When food travels more than 50 miles in refrigerated trucks, it tends to lose some of the nutrients that our bodies need.
At her recent culinary show at Macy’s at Herald Square, Whitelaw made tomato and corn salad for her audience. In order to pick the tomatoes, she travelled all the way from her home in Morristown, NJ, to Lancaster, PA, because heavy rain has affected the tomato crops in NJ.
“I live in New Jersey and California and you have so many farm stands that you can go to different towns everyday almost and find these fresh fruits and vegetables,” she said. “So that’s the delicious part of it.”
Path to Becoming a Chef
Chef Melody grew up in southern California, where her family picked vegetables right out of their backyard garden to make dinner.
“I really learned cooking with my father and my grandmother.
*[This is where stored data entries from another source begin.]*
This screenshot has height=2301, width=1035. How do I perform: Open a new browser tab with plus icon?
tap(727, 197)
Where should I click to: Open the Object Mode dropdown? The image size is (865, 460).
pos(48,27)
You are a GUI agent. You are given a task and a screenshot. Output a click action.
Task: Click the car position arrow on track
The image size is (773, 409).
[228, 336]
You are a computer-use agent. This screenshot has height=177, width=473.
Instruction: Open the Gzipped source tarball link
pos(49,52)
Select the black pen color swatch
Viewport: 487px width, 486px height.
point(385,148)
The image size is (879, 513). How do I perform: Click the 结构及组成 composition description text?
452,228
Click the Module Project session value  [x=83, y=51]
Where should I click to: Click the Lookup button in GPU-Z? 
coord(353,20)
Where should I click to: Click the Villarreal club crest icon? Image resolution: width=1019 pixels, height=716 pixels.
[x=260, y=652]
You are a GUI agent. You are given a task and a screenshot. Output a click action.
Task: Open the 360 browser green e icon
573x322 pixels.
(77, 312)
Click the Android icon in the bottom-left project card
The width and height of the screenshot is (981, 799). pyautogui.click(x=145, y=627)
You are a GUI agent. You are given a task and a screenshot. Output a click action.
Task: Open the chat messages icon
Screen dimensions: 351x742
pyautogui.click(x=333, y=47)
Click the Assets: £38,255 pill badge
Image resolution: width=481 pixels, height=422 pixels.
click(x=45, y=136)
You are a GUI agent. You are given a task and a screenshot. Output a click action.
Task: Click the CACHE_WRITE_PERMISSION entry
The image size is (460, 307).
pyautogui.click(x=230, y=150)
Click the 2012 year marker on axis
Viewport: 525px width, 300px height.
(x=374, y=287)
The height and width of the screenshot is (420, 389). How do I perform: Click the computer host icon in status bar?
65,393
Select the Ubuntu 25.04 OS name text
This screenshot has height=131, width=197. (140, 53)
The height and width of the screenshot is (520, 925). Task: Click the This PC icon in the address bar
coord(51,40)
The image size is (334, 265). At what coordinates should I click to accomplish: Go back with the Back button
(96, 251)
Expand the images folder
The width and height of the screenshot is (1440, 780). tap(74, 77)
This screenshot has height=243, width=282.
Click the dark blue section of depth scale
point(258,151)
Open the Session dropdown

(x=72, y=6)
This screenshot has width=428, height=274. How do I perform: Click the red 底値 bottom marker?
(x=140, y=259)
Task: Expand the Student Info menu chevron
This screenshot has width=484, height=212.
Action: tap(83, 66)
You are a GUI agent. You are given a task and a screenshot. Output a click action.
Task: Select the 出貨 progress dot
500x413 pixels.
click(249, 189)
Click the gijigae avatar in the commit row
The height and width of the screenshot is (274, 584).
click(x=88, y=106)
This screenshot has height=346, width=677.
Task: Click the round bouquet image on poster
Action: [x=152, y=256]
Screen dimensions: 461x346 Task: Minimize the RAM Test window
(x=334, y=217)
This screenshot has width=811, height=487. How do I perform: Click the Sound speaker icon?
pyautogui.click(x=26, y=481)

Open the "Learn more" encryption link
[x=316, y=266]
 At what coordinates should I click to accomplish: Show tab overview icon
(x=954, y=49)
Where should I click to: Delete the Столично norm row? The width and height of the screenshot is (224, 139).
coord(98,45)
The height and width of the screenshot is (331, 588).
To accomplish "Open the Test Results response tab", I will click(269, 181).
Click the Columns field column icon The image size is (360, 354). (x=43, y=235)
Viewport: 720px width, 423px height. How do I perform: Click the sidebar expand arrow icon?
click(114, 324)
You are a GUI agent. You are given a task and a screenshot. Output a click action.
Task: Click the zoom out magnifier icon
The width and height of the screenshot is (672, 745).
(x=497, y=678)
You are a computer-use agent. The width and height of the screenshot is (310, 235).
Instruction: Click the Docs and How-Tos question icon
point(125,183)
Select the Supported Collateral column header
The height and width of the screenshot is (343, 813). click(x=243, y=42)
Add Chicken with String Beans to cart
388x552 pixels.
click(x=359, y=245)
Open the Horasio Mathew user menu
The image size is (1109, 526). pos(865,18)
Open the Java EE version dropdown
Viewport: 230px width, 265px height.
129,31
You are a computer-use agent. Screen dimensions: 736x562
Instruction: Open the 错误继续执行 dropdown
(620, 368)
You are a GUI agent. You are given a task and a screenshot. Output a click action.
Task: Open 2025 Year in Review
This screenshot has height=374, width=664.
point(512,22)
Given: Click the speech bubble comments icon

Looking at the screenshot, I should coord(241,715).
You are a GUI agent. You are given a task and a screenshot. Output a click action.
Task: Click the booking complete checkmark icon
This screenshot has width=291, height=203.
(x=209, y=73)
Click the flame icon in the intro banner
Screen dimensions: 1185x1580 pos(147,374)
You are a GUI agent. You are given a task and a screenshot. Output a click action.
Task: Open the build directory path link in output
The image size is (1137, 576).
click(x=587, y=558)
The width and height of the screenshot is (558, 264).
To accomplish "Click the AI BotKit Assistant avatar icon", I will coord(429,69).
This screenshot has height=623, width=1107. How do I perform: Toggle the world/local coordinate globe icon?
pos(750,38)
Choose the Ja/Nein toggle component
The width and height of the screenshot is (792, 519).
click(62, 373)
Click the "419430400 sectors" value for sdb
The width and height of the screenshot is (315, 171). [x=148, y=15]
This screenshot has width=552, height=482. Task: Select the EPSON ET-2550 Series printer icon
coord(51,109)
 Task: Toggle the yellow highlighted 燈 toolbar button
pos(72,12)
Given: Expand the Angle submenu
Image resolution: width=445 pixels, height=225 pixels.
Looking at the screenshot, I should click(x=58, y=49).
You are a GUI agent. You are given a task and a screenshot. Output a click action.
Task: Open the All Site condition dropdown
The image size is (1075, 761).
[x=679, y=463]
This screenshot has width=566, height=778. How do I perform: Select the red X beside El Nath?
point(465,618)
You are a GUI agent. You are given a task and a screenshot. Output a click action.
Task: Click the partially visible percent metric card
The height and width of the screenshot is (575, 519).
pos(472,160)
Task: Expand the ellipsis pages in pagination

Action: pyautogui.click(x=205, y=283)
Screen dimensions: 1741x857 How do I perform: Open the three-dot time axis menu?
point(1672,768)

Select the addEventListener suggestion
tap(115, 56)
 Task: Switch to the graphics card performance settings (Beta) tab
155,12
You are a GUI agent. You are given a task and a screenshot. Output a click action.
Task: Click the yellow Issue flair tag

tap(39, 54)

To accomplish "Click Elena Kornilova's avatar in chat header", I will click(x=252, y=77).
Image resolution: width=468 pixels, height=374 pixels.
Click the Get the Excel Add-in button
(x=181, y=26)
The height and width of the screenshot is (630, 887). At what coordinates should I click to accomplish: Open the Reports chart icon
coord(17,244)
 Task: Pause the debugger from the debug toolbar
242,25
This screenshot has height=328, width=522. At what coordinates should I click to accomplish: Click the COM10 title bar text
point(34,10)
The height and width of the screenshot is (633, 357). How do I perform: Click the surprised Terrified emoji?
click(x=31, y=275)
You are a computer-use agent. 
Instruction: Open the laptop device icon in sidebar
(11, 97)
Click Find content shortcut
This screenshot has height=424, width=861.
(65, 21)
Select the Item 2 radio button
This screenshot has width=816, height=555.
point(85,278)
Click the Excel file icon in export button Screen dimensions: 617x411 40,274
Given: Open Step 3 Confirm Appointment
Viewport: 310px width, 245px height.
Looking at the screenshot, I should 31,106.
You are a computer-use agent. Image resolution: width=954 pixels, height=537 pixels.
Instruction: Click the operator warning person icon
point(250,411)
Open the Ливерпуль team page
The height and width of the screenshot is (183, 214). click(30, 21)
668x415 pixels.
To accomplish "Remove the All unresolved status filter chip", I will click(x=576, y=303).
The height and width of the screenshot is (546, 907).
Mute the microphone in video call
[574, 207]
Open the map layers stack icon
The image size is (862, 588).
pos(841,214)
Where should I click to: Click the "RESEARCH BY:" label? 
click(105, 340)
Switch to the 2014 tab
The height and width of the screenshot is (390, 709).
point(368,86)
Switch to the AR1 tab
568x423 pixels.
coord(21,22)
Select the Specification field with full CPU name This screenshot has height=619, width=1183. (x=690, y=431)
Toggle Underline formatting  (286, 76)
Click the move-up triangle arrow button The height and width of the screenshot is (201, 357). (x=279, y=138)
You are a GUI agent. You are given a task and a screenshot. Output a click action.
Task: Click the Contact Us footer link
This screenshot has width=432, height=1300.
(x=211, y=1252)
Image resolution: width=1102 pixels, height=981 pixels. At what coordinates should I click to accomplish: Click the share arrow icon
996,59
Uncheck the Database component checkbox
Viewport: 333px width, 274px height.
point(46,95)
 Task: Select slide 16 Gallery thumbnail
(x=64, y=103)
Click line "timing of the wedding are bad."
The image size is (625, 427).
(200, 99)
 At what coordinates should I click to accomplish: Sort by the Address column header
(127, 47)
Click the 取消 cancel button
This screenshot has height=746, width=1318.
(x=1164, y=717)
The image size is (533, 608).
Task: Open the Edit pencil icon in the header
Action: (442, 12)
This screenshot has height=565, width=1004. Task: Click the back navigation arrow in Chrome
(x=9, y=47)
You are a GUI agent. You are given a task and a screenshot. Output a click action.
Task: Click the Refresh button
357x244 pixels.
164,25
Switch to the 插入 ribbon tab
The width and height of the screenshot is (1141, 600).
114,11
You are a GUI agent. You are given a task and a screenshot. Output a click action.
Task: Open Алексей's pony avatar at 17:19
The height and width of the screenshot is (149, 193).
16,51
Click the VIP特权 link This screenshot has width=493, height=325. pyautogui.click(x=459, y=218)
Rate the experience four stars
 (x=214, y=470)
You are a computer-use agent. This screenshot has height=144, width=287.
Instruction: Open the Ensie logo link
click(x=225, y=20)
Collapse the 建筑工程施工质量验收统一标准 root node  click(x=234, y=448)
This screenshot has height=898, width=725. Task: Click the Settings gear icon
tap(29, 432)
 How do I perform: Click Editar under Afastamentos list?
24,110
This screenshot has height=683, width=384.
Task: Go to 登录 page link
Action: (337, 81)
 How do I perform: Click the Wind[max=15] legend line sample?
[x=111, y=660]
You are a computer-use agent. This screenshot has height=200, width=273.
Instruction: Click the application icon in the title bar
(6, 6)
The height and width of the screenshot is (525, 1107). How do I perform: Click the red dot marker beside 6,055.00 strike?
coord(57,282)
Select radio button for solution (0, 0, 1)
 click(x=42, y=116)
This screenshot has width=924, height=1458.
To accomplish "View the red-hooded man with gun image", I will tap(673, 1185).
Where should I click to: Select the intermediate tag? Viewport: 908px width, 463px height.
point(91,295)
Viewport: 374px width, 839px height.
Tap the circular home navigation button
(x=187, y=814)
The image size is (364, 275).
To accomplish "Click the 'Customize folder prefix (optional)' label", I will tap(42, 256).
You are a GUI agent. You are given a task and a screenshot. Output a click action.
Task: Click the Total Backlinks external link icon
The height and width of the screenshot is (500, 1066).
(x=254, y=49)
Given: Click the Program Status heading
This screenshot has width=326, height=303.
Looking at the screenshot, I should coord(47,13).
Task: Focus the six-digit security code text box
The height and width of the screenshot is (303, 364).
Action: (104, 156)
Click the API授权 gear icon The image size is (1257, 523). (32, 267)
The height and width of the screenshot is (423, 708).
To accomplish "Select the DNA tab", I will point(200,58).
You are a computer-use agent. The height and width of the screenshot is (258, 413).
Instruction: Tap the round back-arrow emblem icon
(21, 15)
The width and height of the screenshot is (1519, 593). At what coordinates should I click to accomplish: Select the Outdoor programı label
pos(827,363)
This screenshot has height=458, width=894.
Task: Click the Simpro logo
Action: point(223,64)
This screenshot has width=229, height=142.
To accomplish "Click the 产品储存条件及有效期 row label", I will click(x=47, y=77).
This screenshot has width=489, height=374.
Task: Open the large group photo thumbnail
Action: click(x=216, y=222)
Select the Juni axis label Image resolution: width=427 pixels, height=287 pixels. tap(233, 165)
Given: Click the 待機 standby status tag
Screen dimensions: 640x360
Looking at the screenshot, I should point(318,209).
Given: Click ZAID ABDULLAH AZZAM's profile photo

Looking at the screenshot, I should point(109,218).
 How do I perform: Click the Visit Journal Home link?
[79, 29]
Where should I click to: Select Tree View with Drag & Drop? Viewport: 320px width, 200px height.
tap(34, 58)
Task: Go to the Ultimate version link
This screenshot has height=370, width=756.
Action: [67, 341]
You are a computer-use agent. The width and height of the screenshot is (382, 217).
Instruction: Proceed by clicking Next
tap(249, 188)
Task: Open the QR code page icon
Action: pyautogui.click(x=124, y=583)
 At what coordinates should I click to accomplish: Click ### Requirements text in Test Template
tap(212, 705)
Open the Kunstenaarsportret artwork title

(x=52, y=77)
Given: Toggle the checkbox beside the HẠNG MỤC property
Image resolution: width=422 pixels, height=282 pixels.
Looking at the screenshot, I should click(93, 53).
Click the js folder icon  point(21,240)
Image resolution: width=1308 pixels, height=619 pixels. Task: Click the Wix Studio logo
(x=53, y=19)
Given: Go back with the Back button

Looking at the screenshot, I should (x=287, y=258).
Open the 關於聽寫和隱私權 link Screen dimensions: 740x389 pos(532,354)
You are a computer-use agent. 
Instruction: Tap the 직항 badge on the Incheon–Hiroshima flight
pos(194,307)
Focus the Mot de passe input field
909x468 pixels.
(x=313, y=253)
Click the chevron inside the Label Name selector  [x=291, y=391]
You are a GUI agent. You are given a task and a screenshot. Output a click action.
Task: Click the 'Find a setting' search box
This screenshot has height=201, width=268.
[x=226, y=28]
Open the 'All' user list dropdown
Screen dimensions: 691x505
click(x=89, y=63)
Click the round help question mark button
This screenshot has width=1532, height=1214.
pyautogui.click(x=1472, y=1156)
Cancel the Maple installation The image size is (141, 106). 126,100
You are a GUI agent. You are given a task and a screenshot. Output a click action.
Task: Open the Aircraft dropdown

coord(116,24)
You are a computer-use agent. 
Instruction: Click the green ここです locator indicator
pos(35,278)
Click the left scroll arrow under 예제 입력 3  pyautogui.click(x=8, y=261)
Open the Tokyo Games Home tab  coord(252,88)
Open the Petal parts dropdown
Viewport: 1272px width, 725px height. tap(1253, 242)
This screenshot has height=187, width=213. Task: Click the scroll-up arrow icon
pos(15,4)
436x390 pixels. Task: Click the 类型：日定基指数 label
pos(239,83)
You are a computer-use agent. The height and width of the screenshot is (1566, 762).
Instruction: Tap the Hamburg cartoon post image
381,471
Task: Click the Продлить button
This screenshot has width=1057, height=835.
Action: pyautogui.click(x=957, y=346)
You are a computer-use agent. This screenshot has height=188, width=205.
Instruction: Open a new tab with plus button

They just taught me how to cook delicious food—real food,” said Whitelaw, who began making pancakes and French toasts since five years old. “When I was a little girl, they didn’t give me dolls. They gave me stoves and cash registers for Christmas.”
She eventually graduated from University of California at Los Angeles with a bachelor degree in nutrition and is currently the owner of the Main Event by Melody, and Kids’ Green Kitchen, a program designed to teach children how to cook healthy meals and snacks.